--- Task data ---

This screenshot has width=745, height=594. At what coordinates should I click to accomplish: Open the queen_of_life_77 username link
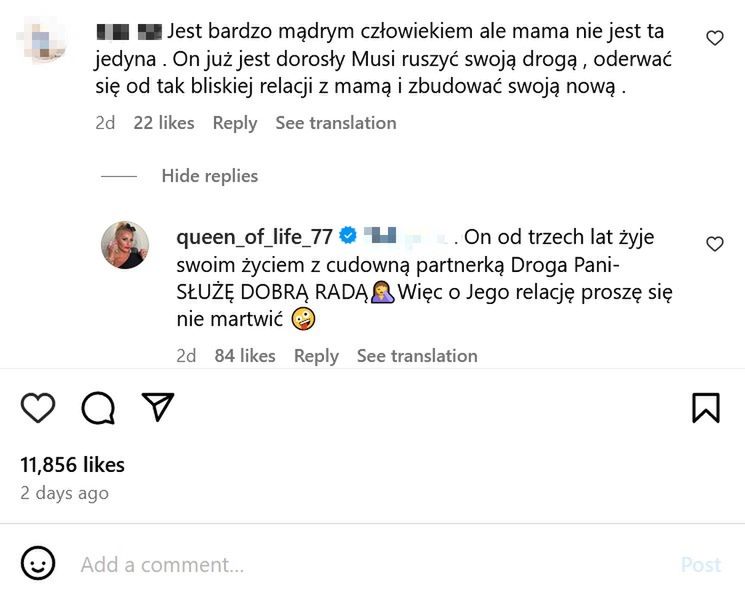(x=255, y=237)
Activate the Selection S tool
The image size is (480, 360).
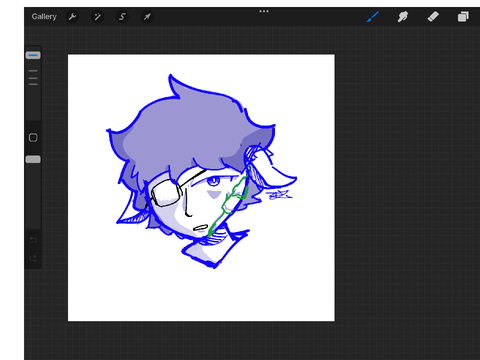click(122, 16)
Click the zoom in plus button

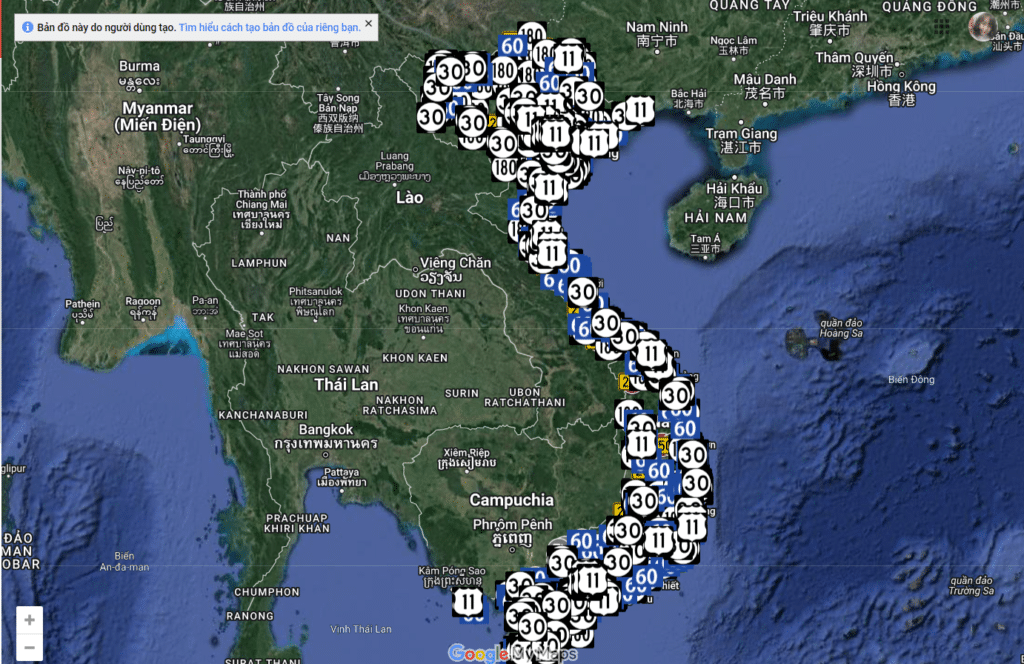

--- Aim of the task ---
Please output the lines of the records above from the one with "The image size is (480, 360)." through the last, exactly as they appear and with both ends included; skip any pictures and add nothing.

--- Written reply ---
The image size is (480, 360).
click(122, 16)
Click the zoom in plus button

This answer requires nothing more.